Wednesday, February 19, 2020

Finding the Beginning

It's interesting that I should have been e-mailed a link to Shaunta Grimes' article How to Find the Opening Scene for your novel right now, because I've spent the past several days struggling to write a beginning for a piece I've been working on.

It has its beginning as an outtake from an earlier version of my novel Khuldhar's War, which I wrote over a span of almost twenty-five years, sometimes setting it aside for months or even years between drafts. Over the years I started it at various points, taking chapters out, adding chapters to other places, and generally struggling to find the beginning of the story I was telling.

And now, looking back, I've discovered that there are several other stories in those discarded chapters. They won't be novels of the scope of Khuldhar's War, but they'll probably turn out as novelettes or novellas of respectable length, delving more deeply into some of the backstory behind the novel, of how some of the characters came to be where they were when we first meet them in that novel.

So I went through the old files and copied several chapters, all centered around one particular event, into a new file. But when I went to smooth them into a unified story, I discovered a major problem -- I had no real beginning. The existing chapters were all written as part of a larger whole, and the characters had already been introduced -- but those chapters really weren't part of this story. They would've just bogged things down.

So I had to find a new beginning. An evocative one, and one that would give enough information that the world and characters made sense, but not so much that it started collapsing under its own weight. But every beginning I tried soon felt too static, and thus boring.
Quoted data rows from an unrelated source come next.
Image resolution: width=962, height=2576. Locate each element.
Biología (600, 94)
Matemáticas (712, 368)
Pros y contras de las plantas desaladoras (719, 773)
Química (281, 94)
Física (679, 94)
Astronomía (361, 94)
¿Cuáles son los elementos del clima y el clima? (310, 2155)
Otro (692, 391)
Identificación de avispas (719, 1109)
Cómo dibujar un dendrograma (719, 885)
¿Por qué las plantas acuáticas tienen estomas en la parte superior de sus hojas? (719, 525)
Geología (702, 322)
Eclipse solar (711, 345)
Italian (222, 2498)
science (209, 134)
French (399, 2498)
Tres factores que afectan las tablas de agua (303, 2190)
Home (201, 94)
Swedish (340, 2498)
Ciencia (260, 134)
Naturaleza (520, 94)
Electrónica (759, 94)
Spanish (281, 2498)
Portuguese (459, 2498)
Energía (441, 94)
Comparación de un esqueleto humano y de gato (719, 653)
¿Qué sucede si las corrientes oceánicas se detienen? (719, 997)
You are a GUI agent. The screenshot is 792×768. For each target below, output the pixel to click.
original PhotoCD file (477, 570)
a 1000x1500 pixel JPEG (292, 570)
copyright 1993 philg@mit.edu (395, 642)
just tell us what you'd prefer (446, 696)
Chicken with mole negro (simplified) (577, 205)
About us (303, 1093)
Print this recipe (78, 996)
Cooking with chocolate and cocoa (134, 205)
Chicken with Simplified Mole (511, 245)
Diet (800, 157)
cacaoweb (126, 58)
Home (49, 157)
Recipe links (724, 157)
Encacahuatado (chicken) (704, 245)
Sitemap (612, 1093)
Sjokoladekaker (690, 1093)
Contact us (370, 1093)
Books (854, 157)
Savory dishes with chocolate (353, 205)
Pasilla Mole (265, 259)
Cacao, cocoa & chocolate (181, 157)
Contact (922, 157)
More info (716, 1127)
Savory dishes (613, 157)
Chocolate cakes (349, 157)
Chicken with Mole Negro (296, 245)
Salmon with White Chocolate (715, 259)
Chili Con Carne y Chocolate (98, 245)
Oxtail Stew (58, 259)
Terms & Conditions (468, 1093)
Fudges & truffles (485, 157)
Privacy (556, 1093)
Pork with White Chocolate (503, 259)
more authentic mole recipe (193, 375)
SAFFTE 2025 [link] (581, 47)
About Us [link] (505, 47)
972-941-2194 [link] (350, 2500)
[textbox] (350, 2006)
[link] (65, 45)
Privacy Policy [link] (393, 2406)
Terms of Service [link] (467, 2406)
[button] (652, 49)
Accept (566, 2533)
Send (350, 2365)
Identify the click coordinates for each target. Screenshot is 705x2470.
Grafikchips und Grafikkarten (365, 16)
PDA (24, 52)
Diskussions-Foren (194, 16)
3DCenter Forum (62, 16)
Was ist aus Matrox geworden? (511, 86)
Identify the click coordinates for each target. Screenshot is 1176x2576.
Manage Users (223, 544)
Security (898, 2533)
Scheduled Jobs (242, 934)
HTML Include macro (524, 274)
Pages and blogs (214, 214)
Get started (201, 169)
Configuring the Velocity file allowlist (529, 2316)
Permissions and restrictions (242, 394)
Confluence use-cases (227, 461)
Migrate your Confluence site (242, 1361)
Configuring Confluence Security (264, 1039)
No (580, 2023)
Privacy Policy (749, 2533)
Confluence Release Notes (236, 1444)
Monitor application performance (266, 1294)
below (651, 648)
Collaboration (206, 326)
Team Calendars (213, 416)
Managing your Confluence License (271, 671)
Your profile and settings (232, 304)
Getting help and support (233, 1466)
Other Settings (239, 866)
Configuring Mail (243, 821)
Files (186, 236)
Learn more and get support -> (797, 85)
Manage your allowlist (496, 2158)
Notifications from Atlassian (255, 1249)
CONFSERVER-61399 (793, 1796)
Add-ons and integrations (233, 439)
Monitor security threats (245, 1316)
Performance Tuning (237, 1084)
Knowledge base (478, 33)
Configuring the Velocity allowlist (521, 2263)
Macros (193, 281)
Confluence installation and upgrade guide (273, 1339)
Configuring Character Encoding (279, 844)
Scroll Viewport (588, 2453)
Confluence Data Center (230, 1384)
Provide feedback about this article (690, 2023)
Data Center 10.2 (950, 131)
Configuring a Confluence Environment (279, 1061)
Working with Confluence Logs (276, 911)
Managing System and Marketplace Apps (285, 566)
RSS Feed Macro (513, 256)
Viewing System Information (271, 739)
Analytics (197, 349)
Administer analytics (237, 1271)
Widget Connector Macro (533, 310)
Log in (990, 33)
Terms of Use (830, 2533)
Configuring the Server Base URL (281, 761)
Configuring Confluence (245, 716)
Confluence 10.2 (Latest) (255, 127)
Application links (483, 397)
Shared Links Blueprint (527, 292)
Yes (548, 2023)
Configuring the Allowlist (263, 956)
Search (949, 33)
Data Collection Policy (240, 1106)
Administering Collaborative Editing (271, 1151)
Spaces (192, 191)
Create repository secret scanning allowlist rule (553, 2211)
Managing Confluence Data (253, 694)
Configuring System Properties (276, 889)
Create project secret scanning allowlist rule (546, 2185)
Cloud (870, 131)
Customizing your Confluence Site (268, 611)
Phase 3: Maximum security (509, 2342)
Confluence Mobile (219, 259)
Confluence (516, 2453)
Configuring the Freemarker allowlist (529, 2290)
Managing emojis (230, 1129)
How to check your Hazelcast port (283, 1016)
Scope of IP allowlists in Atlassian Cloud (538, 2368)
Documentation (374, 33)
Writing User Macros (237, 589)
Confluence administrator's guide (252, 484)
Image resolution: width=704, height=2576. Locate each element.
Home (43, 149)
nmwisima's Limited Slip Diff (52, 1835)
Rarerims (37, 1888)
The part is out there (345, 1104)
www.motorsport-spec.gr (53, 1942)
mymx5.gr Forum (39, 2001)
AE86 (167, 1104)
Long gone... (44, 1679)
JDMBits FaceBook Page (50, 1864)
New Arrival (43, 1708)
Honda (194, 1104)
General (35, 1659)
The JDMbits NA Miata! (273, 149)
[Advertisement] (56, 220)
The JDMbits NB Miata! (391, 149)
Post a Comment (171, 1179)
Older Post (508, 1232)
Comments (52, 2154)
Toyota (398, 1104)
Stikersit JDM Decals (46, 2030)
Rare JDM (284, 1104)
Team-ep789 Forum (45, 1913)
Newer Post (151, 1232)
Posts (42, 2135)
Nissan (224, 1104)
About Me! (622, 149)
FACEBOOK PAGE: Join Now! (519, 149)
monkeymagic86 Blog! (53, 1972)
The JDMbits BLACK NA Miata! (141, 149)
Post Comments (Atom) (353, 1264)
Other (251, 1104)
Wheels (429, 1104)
And then I had a breakthrough -- maybe I was starting too late, when my protagonist and his colleague are discussing events rather than dealing with them. Maybe I should back up a little more, show them actually at work.

Now the scene finally seems to be falling into place. It's not completely right yet -- there's a lot of places where I need to go back and slip in vital information, and I'm thinking that there needs to be more interaction. But at least I now have something I can work with, and I'm feeling a lot less despair about he process.